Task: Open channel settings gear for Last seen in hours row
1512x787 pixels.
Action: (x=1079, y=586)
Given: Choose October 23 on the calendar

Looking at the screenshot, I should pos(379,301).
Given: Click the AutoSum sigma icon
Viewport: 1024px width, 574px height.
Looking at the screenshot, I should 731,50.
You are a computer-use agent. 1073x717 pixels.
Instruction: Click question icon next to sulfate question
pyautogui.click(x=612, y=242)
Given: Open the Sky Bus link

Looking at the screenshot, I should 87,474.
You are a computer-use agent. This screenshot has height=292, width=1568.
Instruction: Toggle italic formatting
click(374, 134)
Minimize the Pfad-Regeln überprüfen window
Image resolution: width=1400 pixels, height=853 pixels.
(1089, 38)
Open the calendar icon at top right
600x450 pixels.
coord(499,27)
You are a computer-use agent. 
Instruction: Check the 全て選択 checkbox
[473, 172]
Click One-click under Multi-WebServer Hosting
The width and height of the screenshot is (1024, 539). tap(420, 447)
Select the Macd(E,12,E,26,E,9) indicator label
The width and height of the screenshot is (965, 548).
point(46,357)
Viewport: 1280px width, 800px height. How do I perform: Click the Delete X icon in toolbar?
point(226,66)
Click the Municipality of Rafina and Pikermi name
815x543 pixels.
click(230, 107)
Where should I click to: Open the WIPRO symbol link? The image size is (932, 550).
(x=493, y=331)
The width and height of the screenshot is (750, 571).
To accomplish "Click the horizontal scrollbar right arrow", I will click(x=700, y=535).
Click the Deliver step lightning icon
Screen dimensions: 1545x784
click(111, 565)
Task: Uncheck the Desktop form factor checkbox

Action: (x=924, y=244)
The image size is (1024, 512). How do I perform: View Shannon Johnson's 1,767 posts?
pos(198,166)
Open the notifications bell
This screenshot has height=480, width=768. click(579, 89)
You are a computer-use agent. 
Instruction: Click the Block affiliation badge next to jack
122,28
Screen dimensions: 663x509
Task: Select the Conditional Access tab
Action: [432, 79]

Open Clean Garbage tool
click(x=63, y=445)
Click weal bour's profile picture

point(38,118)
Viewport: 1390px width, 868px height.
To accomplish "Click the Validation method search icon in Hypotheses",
########
__Exercise description__
Please write the listing out again, matching each line exactly.

__Reply__
Task: Open channel settings gear for Last seen in hours row
1512x787 pixels.
Action: (x=1079, y=586)
Given: Choose October 23 on the calendar

Looking at the screenshot, I should pos(379,301).
Given: Click the AutoSum sigma icon
Viewport: 1024px width, 574px height.
Looking at the screenshot, I should 731,50.
You are a computer-use agent. 1073x717 pixels.
Instruction: Click question icon next to sulfate question
pyautogui.click(x=612, y=242)
Given: Open the Sky Bus link

Looking at the screenshot, I should 87,474.
You are a computer-use agent. This screenshot has height=292, width=1568.
Instruction: Toggle italic formatting
click(374, 134)
Minimize the Pfad-Regeln überprüfen window
Image resolution: width=1400 pixels, height=853 pixels.
(1089, 38)
Open the calendar icon at top right
600x450 pixels.
coord(499,27)
You are a computer-use agent. 
Instruction: Check the 全て選択 checkbox
[473, 172]
Click One-click under Multi-WebServer Hosting
The width and height of the screenshot is (1024, 539). tap(420, 447)
Select the Macd(E,12,E,26,E,9) indicator label
The width and height of the screenshot is (965, 548).
point(46,357)
Viewport: 1280px width, 800px height. How do I perform: Click the Delete X icon in toolbar?
point(226,66)
Click the Municipality of Rafina and Pikermi name
815x543 pixels.
click(230, 107)
Where should I click to: Open the WIPRO symbol link? The image size is (932, 550).
(x=493, y=331)
The width and height of the screenshot is (750, 571).
To accomplish "Click the horizontal scrollbar right arrow", I will click(x=700, y=535).
Click the Deliver step lightning icon
Screen dimensions: 1545x784
click(111, 565)
Task: Uncheck the Desktop form factor checkbox

Action: (x=924, y=244)
The image size is (1024, 512). How do I perform: View Shannon Johnson's 1,767 posts?
pos(198,166)
Open the notifications bell
This screenshot has height=480, width=768. click(579, 89)
You are a computer-use agent. 
Instruction: Click the Block affiliation badge next to jack
122,28
Screen dimensions: 663x509
Task: Select the Conditional Access tab
Action: [432, 79]

Open Clean Garbage tool
click(x=63, y=445)
Click weal bour's profile picture

point(38,118)
Viewport: 1390px width, 868px height.
To accomplish "Click the Validation method search icon in Hypotheses",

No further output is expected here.